THIS ANNOUNCEMENT AND THE INFORMATION CONTAINED HEREIN IS NOT FOR PUBLICATION, RELEASE, OR DISTRIBUTION, DIRECTLY OR INDIRECTLY, IN, OR INTO, THE UNITED STATES, AUSTRALIA, CANADA, JAPAN, SOUTH AFRICA OR ANY JURISDICTION IN WHICH THE SAME WOULD BE UNLAWFUL OR TO U.S. PERSONS. THE INFORMATION CONTAINED HEREIN DOES NOT CONSTITUTE AN OFFER OF SECURITIES FOR SALE IN ANY JURISDICTION.
- Solid continued performance from the Company’s investment portfolio
- The portfolio has continued to perform in line with expectations, enabling a 2.7% half-year dividend increase to 3.78 pence per share[i], and confidence in the portfolio’s future operational performance allows the Board to reconfirm its full-year dividend targets for 2021 and 2022 at 7.55 pence per share and 7.74 pence per share, respectively[ii]
- The Company invested a total of £22.3 million into the social accommodation and digital infrastructure sectors further diversifying the portfolio
- The Company’s investment case and the attractiveness of the portfolio was reaffirmed in successfully raising £135 million of new capital, exceeding the Board’s £100 million target, in July 2021
- The impact of the UK corporation tax increase announced earlier in 2021, the strength of Sterling against other currencies and the period’s interim dividend payment contributed to a 1.4% decrease in NAV per share to 145.1 pence per share (31 December 2020: 147.1 pence)

* * * *

- THE PROBLEM: According to the announcement, how much new capital did the Company raise in July 2021?

- Extracted data entries:
* * * *

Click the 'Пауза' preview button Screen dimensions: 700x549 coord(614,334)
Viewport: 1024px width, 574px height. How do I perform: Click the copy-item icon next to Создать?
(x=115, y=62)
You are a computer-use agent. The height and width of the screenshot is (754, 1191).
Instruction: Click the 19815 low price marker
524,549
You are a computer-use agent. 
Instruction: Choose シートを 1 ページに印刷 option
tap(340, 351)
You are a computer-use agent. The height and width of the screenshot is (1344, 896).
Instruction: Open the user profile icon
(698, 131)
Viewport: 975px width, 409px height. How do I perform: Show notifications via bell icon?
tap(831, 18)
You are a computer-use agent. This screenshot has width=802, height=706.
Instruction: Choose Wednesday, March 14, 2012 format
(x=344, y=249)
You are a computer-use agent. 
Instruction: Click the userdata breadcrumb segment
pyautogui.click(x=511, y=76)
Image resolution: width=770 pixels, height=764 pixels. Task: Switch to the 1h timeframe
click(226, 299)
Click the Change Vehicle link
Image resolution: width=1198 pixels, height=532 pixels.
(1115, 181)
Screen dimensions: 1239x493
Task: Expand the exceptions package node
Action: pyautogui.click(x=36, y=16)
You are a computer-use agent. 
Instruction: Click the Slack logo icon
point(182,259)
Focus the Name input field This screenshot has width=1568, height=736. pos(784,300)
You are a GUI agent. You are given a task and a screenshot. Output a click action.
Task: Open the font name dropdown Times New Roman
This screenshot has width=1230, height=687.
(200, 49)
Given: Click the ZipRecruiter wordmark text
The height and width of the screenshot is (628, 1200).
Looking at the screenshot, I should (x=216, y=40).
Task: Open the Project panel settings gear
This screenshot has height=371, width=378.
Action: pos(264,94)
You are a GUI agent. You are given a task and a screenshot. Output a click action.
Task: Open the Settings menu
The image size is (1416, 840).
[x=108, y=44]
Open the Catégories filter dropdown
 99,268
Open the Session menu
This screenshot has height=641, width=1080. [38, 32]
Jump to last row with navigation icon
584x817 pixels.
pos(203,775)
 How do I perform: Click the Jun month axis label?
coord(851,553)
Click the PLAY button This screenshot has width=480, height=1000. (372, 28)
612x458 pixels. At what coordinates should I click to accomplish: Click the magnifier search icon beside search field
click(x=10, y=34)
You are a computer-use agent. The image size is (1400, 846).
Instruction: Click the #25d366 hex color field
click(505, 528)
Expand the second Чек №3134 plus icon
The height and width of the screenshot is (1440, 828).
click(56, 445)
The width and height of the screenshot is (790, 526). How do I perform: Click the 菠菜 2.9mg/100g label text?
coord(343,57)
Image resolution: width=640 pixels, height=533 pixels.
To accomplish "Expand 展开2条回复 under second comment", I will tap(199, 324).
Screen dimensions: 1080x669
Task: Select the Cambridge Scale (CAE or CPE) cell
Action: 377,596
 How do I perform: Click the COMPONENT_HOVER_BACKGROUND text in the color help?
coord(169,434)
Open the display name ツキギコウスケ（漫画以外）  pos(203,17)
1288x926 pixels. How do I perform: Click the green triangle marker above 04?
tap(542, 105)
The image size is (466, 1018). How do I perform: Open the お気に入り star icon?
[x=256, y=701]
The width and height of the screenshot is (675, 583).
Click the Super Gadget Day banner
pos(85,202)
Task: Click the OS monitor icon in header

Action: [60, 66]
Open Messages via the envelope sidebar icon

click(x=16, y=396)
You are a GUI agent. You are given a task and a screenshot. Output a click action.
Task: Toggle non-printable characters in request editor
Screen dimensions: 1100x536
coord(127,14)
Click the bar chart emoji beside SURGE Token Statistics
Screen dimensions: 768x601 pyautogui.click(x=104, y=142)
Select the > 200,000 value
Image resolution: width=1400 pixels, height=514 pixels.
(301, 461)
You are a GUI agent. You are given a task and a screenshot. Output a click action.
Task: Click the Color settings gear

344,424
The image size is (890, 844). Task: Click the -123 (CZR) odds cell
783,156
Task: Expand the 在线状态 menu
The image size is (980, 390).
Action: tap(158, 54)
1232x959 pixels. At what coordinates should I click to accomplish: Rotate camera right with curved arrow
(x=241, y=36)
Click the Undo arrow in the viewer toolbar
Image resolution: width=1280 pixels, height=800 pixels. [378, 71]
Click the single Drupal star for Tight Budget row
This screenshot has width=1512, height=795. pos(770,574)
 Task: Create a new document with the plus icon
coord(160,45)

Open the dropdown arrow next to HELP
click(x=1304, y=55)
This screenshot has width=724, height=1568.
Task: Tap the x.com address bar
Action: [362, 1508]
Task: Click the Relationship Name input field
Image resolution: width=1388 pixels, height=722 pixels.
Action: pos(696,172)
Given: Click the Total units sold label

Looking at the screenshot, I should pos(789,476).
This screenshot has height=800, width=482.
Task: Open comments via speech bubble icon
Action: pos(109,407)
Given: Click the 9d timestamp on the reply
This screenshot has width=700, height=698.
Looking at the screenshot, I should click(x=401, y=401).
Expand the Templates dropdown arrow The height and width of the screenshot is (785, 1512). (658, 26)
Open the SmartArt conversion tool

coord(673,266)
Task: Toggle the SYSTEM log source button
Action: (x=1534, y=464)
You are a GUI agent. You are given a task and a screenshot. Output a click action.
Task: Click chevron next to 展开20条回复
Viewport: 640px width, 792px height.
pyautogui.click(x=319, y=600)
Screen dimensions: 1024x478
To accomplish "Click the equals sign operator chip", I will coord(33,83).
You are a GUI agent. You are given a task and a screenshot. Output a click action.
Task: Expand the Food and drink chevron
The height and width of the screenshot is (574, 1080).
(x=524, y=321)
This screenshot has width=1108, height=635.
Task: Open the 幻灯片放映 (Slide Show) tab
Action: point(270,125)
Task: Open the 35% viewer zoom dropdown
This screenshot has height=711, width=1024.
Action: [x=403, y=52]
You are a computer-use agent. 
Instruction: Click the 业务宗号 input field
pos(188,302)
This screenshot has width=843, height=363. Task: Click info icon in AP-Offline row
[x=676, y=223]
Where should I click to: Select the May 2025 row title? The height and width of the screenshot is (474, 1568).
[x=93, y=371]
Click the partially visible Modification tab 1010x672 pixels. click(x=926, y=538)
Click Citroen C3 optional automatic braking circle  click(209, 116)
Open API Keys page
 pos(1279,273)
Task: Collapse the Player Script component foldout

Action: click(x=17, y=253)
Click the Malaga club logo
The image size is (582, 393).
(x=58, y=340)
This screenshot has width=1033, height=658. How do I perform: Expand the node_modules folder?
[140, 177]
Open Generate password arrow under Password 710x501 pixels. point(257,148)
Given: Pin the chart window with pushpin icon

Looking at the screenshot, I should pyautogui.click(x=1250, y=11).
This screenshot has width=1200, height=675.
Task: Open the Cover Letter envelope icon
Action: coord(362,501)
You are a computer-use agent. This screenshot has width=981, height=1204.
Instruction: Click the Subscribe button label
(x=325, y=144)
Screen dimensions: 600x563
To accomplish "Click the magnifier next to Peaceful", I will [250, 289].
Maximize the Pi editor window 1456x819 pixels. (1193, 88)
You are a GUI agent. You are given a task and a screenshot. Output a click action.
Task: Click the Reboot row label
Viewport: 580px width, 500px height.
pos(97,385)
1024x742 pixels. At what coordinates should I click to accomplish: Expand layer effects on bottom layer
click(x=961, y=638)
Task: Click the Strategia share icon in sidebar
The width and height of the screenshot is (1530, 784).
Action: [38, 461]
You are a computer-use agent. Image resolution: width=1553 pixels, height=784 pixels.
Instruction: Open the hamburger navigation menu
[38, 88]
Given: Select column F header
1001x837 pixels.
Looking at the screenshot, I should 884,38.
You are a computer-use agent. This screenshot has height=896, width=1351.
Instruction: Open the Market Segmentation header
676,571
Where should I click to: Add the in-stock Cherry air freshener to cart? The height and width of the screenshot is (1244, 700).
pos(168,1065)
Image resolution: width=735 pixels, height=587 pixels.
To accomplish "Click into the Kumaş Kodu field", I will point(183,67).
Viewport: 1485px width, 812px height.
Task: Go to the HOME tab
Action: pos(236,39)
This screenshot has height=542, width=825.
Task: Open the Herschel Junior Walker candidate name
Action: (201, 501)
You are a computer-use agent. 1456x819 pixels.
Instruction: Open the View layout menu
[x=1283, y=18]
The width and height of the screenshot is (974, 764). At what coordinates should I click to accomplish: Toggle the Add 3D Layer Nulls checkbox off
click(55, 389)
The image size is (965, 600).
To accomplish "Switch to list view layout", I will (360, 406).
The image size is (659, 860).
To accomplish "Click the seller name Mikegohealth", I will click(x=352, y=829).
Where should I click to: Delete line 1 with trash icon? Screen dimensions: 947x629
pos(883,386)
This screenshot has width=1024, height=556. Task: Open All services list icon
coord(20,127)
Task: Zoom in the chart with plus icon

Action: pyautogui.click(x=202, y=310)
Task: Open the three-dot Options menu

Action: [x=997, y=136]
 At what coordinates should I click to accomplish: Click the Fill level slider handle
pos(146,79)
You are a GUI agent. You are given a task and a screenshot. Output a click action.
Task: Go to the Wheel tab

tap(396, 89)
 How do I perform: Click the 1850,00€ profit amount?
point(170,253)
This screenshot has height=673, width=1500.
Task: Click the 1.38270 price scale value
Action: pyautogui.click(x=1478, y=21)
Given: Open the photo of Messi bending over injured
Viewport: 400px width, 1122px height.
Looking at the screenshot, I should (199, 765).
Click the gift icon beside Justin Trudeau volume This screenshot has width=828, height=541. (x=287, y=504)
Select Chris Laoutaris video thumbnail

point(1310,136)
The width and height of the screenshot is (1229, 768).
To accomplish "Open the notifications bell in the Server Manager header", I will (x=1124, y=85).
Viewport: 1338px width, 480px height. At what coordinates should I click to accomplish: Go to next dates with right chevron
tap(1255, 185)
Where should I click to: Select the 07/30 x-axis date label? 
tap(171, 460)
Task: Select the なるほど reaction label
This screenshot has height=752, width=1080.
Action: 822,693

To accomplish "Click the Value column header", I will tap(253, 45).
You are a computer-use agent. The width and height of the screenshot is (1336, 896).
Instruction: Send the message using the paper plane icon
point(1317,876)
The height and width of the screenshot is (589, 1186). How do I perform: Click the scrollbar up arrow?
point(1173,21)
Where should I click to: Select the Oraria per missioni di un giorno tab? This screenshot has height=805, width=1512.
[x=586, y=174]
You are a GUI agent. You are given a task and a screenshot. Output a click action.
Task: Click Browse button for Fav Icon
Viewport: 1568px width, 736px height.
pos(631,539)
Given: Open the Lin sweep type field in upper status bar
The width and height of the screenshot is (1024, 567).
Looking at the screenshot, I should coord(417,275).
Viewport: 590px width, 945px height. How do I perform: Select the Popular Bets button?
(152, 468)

* * * *

- TASK RESPONSE: £135 million, exceeding the Board's £100 million target.